[Dataset entries]
# # # # # # #
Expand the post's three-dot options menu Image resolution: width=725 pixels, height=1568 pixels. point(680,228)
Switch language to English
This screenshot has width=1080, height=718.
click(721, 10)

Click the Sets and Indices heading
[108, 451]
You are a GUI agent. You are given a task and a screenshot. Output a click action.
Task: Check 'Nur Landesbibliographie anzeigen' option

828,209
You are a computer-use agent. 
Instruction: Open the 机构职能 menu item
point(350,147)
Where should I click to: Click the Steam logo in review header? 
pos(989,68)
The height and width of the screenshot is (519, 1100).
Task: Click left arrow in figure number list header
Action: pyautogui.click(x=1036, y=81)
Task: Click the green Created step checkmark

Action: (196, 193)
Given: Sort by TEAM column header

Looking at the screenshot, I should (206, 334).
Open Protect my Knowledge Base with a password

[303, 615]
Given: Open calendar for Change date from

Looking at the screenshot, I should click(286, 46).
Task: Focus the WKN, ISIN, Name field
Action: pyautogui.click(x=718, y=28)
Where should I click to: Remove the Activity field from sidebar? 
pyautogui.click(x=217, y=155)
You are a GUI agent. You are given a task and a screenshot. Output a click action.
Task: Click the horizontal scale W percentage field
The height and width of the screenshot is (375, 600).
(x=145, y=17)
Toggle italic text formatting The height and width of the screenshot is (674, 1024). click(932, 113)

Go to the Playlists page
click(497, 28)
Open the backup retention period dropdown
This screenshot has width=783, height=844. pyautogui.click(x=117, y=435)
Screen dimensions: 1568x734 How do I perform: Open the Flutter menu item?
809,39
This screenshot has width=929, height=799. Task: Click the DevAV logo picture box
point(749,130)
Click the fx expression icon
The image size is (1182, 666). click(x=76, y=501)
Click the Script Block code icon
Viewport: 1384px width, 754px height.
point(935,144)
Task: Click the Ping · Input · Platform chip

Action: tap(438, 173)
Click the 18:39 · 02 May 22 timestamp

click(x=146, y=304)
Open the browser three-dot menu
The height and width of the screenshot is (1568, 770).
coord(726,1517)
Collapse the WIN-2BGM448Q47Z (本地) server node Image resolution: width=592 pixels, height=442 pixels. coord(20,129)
# # # # # # #
**Your assignment:** Looking at the records above, return exactly the lines from the line with "Screen dimensions: 1568x734" to the line with "Click the Script Block code icon", both ends included.

**Task response:**
Screen dimensions: 1568x734 How do I perform: Open the Flutter menu item?
809,39
This screenshot has width=929, height=799. Task: Click the DevAV logo picture box
point(749,130)
Click the fx expression icon
The image size is (1182, 666). click(x=76, y=501)
Click the Script Block code icon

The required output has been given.